Return every line in the records below that contains the word "resolution". Case counts, so a line matches only when its letters have the same capitalization.

# [Information shown]
::::
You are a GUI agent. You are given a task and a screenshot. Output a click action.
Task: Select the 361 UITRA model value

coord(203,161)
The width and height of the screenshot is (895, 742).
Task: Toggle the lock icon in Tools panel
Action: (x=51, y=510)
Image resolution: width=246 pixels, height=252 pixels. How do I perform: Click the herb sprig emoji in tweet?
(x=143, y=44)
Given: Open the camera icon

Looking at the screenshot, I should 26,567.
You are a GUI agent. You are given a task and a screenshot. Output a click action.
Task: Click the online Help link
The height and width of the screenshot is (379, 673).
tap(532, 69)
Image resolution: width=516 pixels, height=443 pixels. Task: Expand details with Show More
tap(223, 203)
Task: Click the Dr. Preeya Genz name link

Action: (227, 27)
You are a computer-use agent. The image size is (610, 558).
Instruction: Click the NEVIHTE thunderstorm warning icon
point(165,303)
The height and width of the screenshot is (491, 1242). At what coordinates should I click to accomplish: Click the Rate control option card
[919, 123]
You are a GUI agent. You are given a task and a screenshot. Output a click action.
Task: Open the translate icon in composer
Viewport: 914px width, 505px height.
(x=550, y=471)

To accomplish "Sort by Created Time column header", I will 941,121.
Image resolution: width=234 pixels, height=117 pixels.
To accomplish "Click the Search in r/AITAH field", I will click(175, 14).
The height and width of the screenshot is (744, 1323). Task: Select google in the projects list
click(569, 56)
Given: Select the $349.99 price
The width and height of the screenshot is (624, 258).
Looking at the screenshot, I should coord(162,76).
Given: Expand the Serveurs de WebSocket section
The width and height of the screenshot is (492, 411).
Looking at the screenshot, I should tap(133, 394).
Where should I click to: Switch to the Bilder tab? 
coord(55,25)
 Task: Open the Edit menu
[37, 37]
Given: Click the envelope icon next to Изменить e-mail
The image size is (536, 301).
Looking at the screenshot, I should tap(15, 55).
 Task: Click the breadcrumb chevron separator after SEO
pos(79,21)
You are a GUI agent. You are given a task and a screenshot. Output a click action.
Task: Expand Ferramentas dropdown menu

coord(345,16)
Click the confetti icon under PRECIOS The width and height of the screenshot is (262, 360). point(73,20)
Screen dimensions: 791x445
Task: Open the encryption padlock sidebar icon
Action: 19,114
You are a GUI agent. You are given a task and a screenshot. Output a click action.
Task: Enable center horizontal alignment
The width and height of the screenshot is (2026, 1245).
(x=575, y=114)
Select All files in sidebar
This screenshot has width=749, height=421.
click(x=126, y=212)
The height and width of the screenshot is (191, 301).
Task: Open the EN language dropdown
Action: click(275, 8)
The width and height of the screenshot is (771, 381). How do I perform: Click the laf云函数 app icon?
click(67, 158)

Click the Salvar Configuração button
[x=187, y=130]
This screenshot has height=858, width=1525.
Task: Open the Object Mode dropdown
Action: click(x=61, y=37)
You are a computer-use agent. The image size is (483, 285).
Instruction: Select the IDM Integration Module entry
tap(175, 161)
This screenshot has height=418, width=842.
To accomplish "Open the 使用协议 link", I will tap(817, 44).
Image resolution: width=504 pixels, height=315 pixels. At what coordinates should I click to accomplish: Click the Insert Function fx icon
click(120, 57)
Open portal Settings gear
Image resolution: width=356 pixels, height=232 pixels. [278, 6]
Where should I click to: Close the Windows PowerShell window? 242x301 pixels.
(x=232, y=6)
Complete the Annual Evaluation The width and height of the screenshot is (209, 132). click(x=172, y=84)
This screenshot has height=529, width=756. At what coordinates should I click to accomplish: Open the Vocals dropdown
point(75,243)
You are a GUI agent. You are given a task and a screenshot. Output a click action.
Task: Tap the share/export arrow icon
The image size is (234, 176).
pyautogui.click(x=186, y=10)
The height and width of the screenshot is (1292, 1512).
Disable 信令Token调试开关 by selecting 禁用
::::
# [Right answer]
Image resolution: width=246 pixels, height=252 pixels. How do I perform: Click the herb sprig emoji in tweet?
Image resolution: width=516 pixels, height=443 pixels. Task: Expand details with Show More
Image resolution: width=234 pixels, height=117 pixels.
Image resolution: width=504 pixels, height=315 pixels. At what coordinates should I click to accomplish: Click the Insert Function fx icon
Image resolution: width=356 pixels, height=232 pixels. [278, 6]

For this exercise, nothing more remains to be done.